Fancy man misspells theaterAn area man has smugly misspelled “theater,” thereby lending artistic integrity and an air of distinction and authority to a local dramatic organization.

“Ye Olde Towne Theatre will opene its doores on Decembre 18,” declared southern Utah resident and theater enthusiast Francis Fairybottom while nibbling on what appeared to be Girl Scout Cookies sprinkled with glitter and wrapped in a doily.

“Our faire theatre will presente dramatick workes of arte for the publick to enjoye,” he added, nobly dabbing crumbs from his cravat with his pinky finger exquisitely extended at a 90-degree angle.

The National Endowment for the Arts has taken note of the misspelling.

“We are impressed,” said Jane Chu, chairman of the NEA, raising one eyebrow in astonishment and admiration. “Those triumphant bastards in southern Utah have really done it this time!”

Fred Adams, founder of the Utah Shakespeare Festival said that he is glad to see another addition to southern Utah’s overwhelming swarm of theaters with haphazardly misspelled names.

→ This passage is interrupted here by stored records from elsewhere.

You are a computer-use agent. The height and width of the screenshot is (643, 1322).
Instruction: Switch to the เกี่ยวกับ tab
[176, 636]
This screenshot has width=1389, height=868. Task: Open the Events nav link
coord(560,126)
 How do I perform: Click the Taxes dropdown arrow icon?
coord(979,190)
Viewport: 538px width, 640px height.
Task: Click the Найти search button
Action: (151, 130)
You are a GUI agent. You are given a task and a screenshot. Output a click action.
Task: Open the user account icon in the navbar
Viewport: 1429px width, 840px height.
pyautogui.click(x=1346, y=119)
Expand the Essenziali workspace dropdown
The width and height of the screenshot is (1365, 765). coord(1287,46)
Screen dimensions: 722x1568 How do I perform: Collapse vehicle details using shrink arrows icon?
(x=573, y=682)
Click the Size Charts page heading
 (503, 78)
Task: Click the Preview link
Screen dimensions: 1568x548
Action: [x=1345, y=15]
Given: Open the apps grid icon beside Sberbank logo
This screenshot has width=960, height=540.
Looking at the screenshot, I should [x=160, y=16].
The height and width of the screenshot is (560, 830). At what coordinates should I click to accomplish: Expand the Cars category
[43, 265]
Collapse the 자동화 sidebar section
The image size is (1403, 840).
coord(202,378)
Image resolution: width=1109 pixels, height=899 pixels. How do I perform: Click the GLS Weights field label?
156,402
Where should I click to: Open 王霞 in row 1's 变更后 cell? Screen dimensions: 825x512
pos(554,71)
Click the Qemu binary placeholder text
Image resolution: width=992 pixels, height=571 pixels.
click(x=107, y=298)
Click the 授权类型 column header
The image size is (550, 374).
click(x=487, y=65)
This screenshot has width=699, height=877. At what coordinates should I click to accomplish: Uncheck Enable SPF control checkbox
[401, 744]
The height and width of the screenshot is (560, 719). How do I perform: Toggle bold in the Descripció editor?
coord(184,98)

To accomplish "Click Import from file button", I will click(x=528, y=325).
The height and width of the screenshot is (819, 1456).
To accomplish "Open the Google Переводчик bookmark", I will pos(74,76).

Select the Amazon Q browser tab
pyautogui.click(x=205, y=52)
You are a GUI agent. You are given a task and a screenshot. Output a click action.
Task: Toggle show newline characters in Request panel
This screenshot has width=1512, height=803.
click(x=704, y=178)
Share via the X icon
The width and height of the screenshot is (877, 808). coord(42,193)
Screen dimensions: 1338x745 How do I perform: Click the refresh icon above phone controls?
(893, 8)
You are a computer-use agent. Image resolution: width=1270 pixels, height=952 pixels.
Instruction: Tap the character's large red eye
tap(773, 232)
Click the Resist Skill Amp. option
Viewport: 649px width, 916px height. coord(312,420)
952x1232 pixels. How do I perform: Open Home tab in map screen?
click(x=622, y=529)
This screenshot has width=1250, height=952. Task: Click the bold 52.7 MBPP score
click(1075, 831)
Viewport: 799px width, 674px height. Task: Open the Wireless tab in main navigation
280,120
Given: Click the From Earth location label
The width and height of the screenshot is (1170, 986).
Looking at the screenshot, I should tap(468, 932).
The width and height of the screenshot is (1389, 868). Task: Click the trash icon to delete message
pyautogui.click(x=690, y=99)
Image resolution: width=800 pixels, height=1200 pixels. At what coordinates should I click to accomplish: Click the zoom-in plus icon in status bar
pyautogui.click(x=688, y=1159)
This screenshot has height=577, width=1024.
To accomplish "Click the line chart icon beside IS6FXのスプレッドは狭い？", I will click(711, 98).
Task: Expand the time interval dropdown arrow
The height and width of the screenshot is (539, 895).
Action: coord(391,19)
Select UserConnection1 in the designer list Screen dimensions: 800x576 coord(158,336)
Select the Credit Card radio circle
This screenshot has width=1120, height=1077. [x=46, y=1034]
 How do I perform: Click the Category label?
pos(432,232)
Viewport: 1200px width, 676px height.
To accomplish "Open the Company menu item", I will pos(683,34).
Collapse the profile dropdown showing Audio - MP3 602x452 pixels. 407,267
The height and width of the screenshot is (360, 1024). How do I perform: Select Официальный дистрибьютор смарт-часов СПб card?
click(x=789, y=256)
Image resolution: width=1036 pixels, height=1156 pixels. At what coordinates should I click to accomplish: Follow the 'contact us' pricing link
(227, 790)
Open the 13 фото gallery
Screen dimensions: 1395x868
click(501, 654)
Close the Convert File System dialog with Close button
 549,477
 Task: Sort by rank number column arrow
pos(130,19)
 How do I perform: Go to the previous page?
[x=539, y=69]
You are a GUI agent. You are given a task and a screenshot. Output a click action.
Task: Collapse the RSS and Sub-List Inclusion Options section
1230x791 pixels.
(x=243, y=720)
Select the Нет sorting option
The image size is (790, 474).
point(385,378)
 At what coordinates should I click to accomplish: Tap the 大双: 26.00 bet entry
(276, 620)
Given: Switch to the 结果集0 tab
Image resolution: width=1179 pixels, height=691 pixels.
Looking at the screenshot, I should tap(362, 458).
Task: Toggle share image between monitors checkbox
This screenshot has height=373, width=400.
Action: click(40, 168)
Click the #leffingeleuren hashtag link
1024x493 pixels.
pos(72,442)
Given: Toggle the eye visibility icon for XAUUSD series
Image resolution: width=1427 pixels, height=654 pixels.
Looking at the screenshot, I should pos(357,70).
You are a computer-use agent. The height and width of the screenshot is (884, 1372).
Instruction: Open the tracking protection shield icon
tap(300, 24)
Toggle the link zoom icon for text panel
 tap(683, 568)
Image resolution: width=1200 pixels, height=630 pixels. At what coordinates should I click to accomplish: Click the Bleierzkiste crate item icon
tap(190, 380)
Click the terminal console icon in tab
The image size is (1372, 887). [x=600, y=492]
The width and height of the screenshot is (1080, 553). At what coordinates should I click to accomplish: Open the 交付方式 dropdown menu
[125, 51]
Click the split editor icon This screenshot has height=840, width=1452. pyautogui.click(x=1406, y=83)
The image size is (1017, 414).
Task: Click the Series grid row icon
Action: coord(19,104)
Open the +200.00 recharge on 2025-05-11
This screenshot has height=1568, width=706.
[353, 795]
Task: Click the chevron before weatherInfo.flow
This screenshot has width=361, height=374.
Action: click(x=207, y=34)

“The USF is committed to bringing not only great dramatic works to southern Utah but also to mangling the spellings of the buildings in which we perform them. We welcome the addition of this new theater,” said Adams.

“I mean this new theatre,” he corrected. “We are also hoping that local business owners will be inspired to open more shoppes.”

“We considred callinge the theatre the ‘Southern Utah Theater’ in accordance with propre elementary-schoole Englishe,” said Fairybottom, picking a superfluous letter E from his teeth. “But the worde ‘theater,’ a flaccide and vile bastardization of language, hardly invokes the grandeure, majestye, and sophistication so eloquently impliede by the superfluous reversion to British spellinge,” he noted while adjusting his monocle.

Ye Olde Towne Theatre kicks off it’s opening season with an original children’s musical, a stage adaptation of William Burroughs’ “The Naked Lunch” entitled “Thee Nakede Lunche.” Tickets are overpriced.

At press time, the theater’s founder was literally tiptoeing through some tulips.